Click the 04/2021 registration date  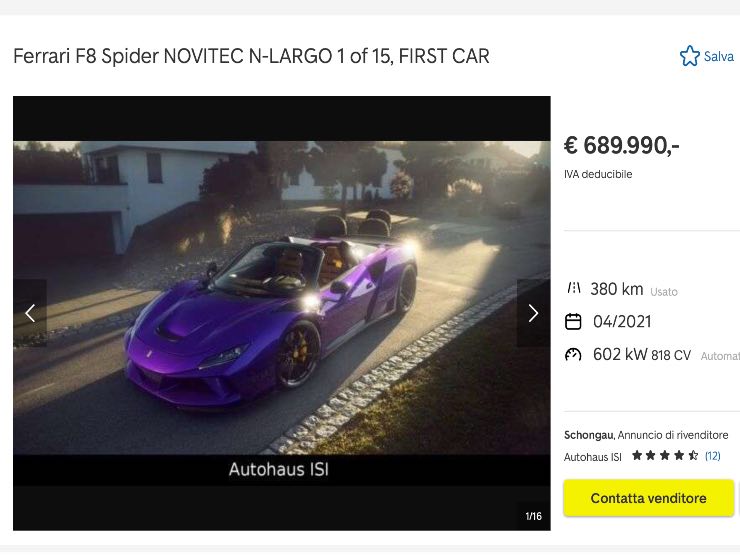point(622,321)
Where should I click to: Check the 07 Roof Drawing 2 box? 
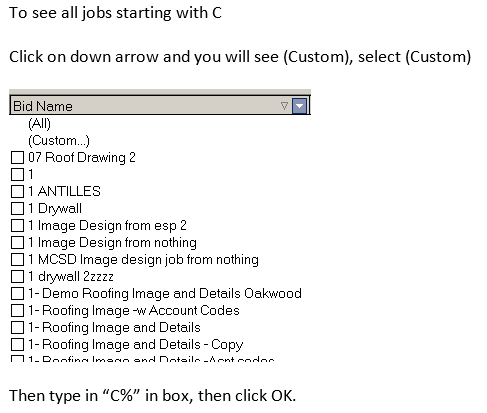[x=17, y=158]
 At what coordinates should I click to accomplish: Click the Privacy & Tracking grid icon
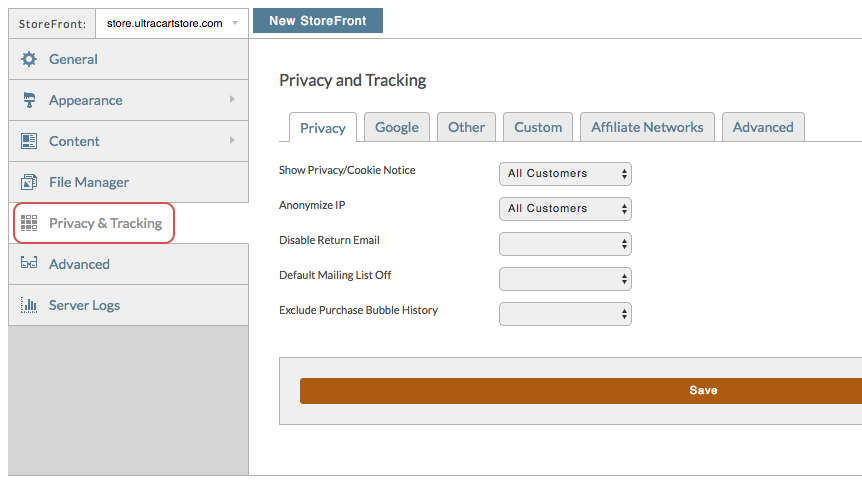[29, 223]
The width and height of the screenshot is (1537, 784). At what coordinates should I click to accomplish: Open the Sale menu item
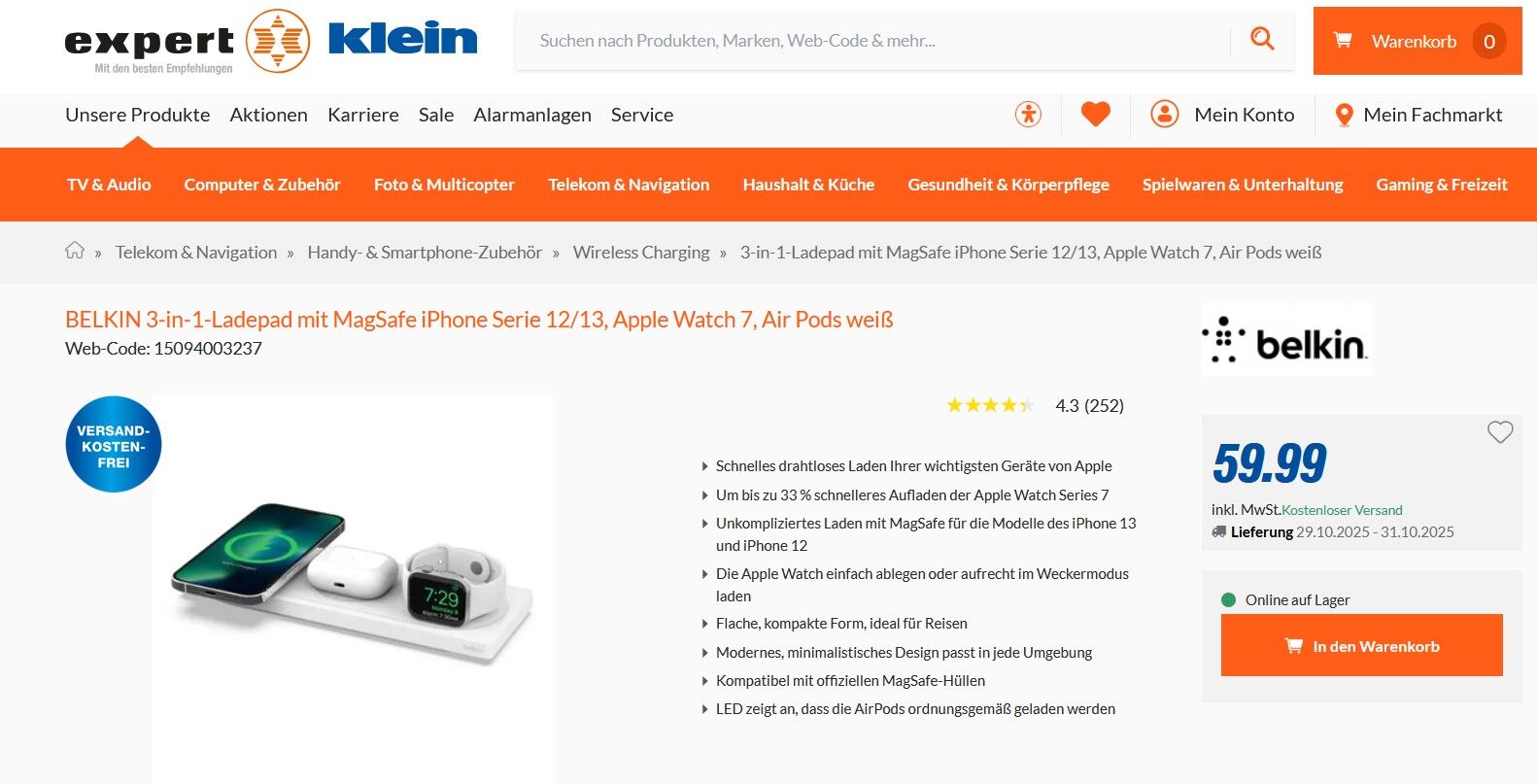tap(436, 115)
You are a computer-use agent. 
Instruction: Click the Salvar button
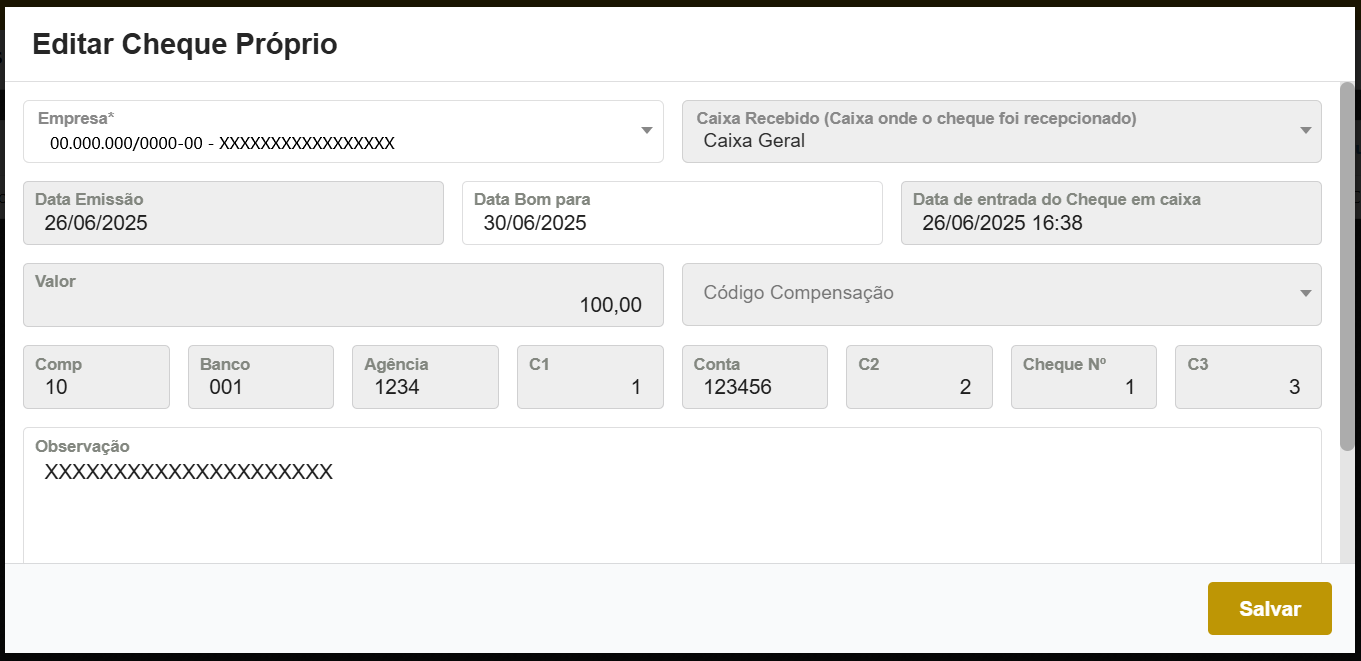1269,608
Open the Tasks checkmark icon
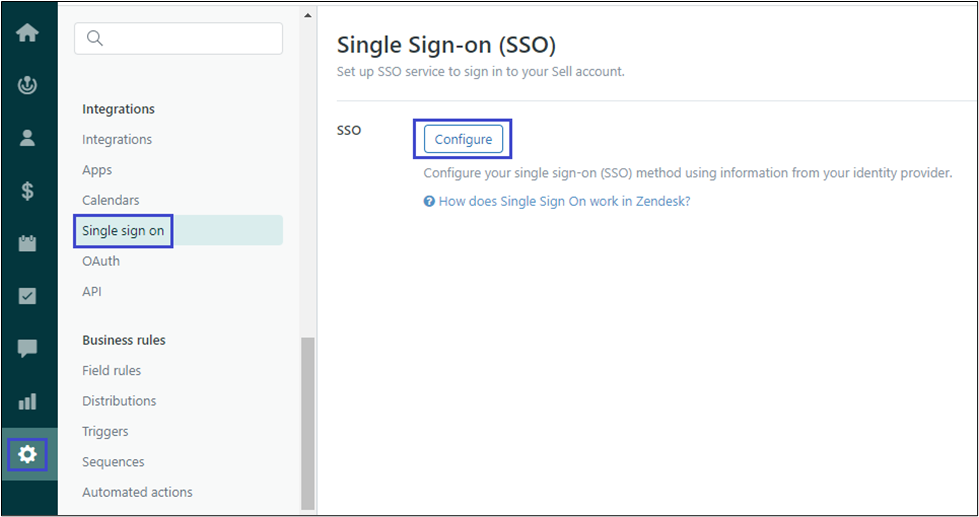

+===+

→ **What you have to do**
Extract word for word every line from the line that contains "You are a computer-use agent." to the final line of the data, both included, and nothing else; skip the pictures.

→ **Task solution**
You are a computer-use agent. 
Instruction: Click the Salvar button
1269,608
Open the Tasks checkmark icon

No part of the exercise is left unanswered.